Il comprit alors ce qu’il s’était refusé à penser depuis l’ombre de l’ascenseur. Thorne savait probablement qu’il allait s’entretenir avec Eitan Halevi à propos de la fusion, le jour même de la signature des accords d’Abraham. Il n’était pas venu le féliciter. Thorne avait attendu que les Accords déposent leur vernis sur le monde pour lever son rideau. Le moment choisi n’avait rien d’anecdotique. Le marché visible venait d’ouvrir. L’autre aussi.

Rashid se leva, prit la lettre encore une fois, la glissa dans sa poche intérieure. Il éteignit pièce par pièce, laissant à chaque fois à la pénombre la responsabilité de ce qu’elle tient. Avant de sortir, il s’arrêta devant le portrait de sa femme. Les yeux de la jeune femme restaient levés vers un point hors du cadre, comme si elle tenait à observer pour deux. Il leva la main, arrêta le geste avant que ses doigts ne heurtent le verre. Il aurait voulu promettre quelque chose. Il n’avait plus que des décisions.

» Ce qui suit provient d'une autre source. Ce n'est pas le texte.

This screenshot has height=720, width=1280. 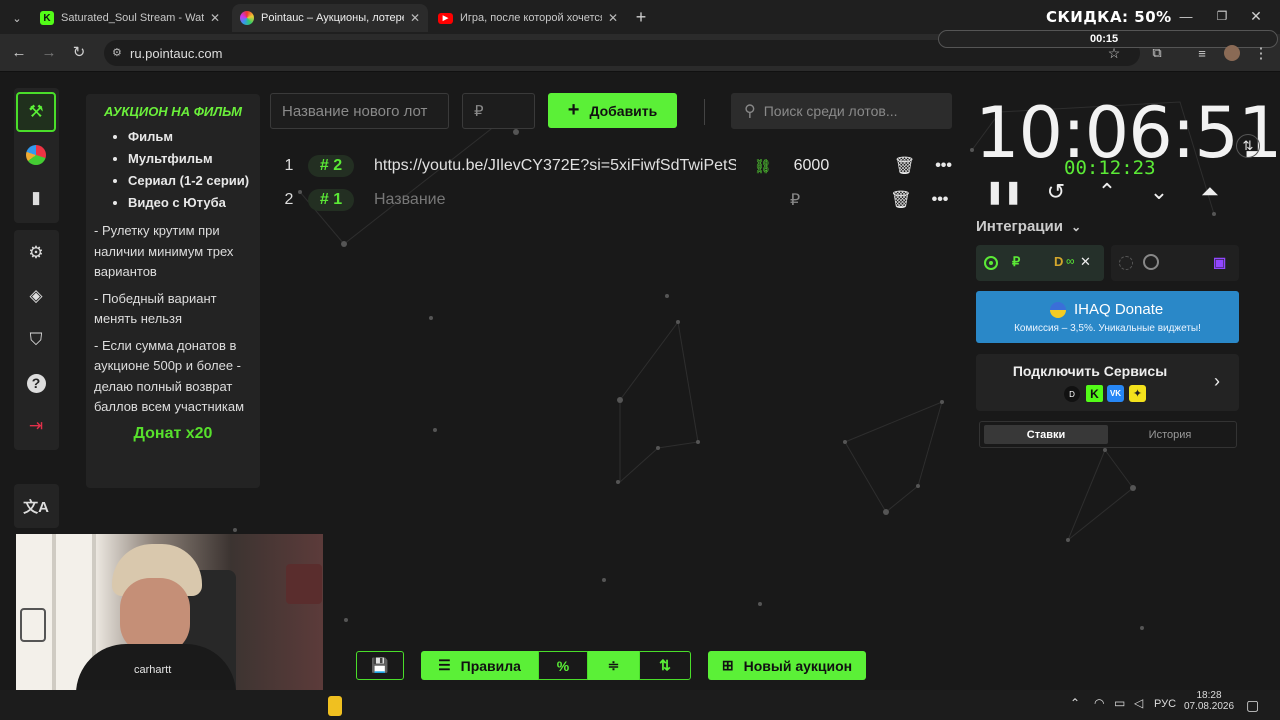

Quand la porte d’entrée se referma, le léger claquement sonna propre. Dehors, la nuit ressemblait au dos d’un contrat : plane, épaisse, écrite de lignes invisibles. Il attendit que la voiture se présente, ramassa sa patience, et, sans changer sa respiration, sut qu’il marchait déjà dans un couloir que son père aurait reconnu. Une alliance venait d’être prononcée quelque part, avec des lèvres qu’il refusait de nommer. Et il éprouva, dans la glace qui graissait son cœur, la même sensation que la nuit où sa femme était morte : un appel, à la fois invitation et assignation.

Ne renonce pas au contrat de la famille, disait la lettre. Il se demanda si lui et son père entendaient la même chose en prononçant « famille ». Il se demanda, avec une lucidité sèche, s’il n’était pas déjà trop tard pour que les mots gardent leurs contours. Puis il entra dans la voiture, et la ville, avec ses tours et ses mirages, entreprit de le conduire vers les portes qui n’existent pas sur les registres.